There was a countdown before we released them and slowly a warm glowing wave rose and swelled, blooming above us before dispersing into hundreds and hundreds of low stars, all scribbled with messages of love and remembrance and hope.
The silence on the beach was unusual but felt right in that moment, in its own peaceful way. It was as if for the first time that summer we were all free, and at peace. I leant back into Dad and felt a rush of happiness that I hadn’t experienced in a long time. It was happiness that they were there. Happiness that we were in that place, at that time. Happiness, more than anything, that I was there with them, too.
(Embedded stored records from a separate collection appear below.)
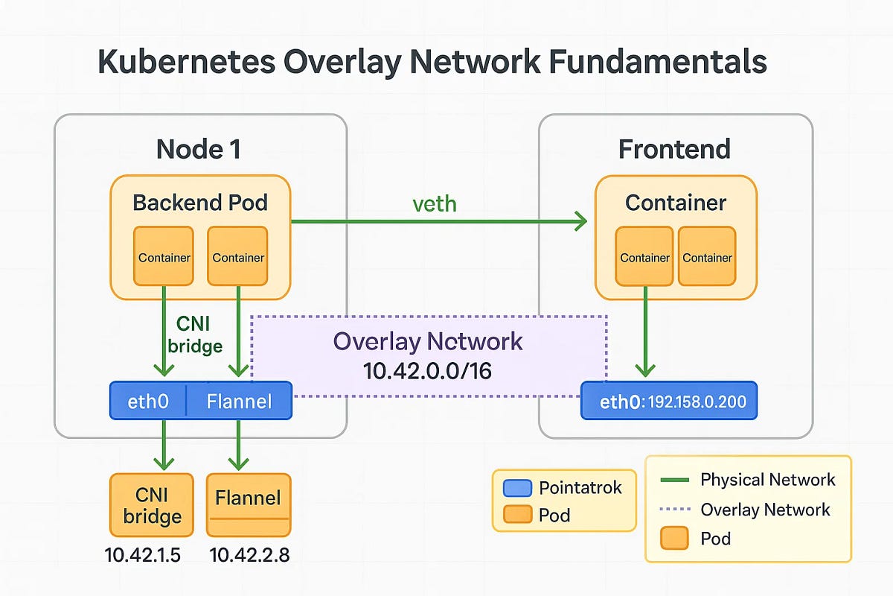Toggle the Physical Network legend entry
The height and width of the screenshot is (596, 893).
[x=767, y=480]
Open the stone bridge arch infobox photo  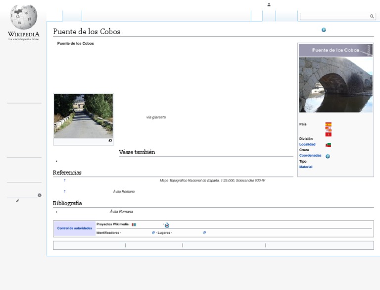pyautogui.click(x=335, y=84)
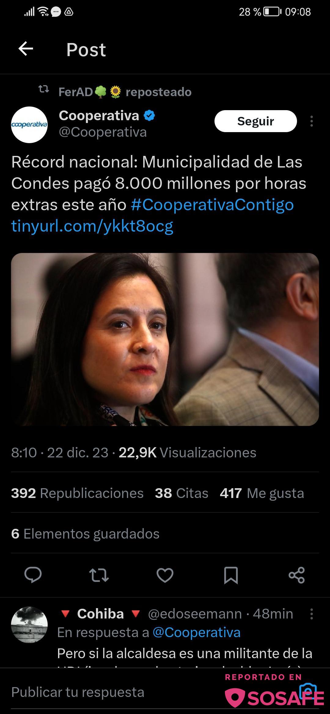Tap the Publicar tu respuesta field
The height and width of the screenshot is (714, 330).
pos(116,692)
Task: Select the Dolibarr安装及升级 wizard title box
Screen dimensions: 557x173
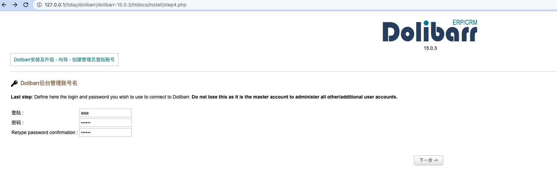Action: pos(64,60)
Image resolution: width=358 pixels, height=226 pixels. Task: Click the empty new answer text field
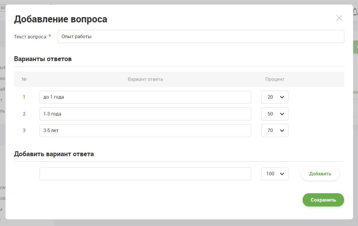point(145,174)
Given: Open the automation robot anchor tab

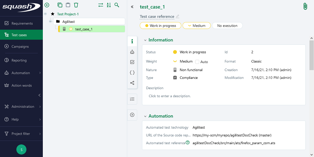Looking at the screenshot, I should tap(132, 52).
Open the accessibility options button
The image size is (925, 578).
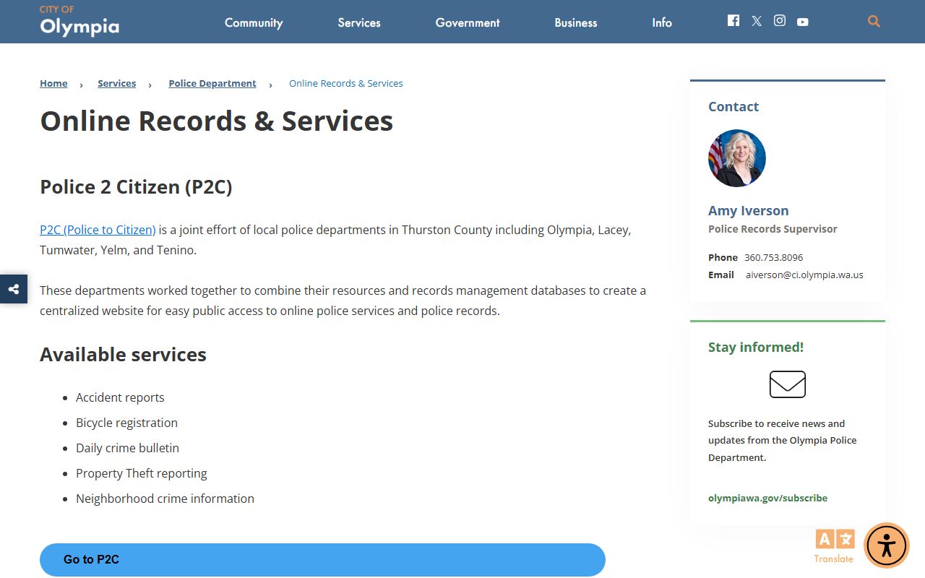click(x=886, y=545)
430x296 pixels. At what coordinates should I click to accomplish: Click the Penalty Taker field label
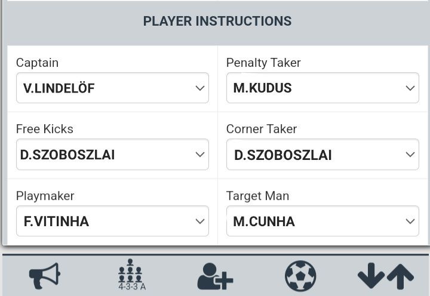click(x=263, y=63)
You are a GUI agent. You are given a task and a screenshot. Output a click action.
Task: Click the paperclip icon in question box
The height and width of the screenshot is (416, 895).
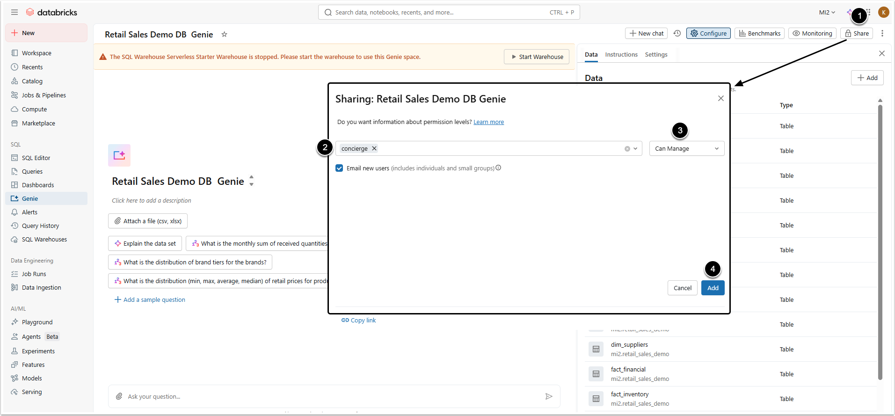tap(119, 396)
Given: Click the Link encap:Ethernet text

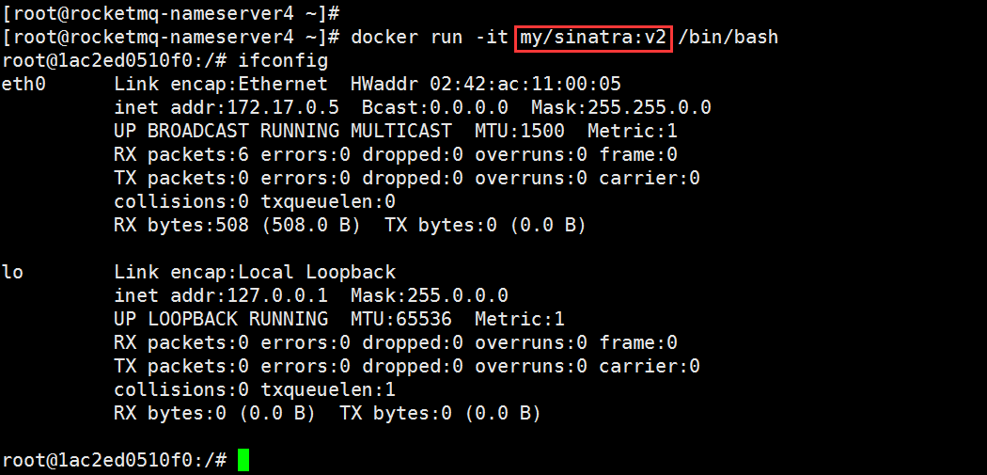Looking at the screenshot, I should 221,85.
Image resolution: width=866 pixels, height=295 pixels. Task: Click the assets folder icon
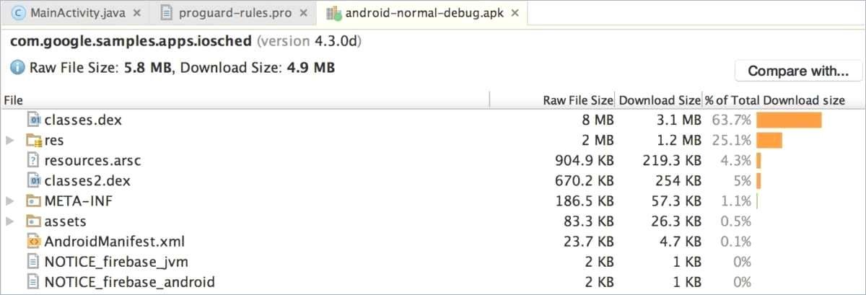[x=34, y=221]
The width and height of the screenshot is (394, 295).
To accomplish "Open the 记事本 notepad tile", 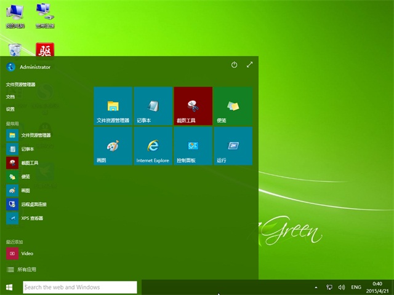I will tap(153, 106).
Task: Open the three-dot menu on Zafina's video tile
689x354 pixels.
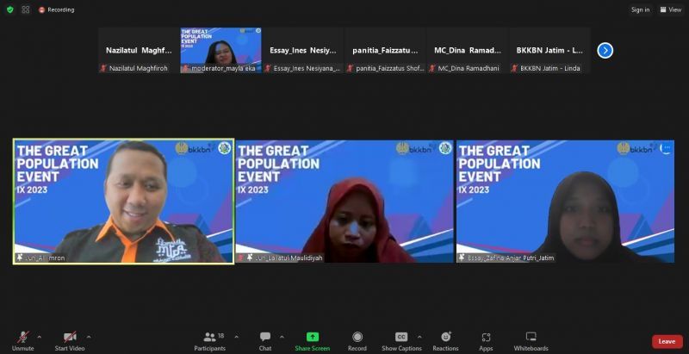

That was what depression was to me; constantly wanting to be somewhere else. An insatiable urge for another place. Some people make a joke of it. You tell them that’s how it feels and they laugh and roll their eyes. They want to be in Barbados, they say. Or they want to be anywhere else but the factory line or the checkout counter or the office desk between nine and five every weekday. They usually mean well but if they really understood then they wouldn’t be so flippant. If they knew that what you meant was a place outside of yourself, a place that never did and never would exist – a place you’d rip your skin on jagged shards of glass to reach. If only you could step out of yourself, and only for a moment, just to breathe the same clear air that most people took for granted day in, day out.
In that moment on the beach, with Dad behind me and Paula by my side, and Donna and Ross and all the people gathered there, all of that desperation had evaporated. Not for ever, I knew that, but as the tide peeled slowly back and the lanterns filled the sky I felt a rush of calm at the thought that I had come home.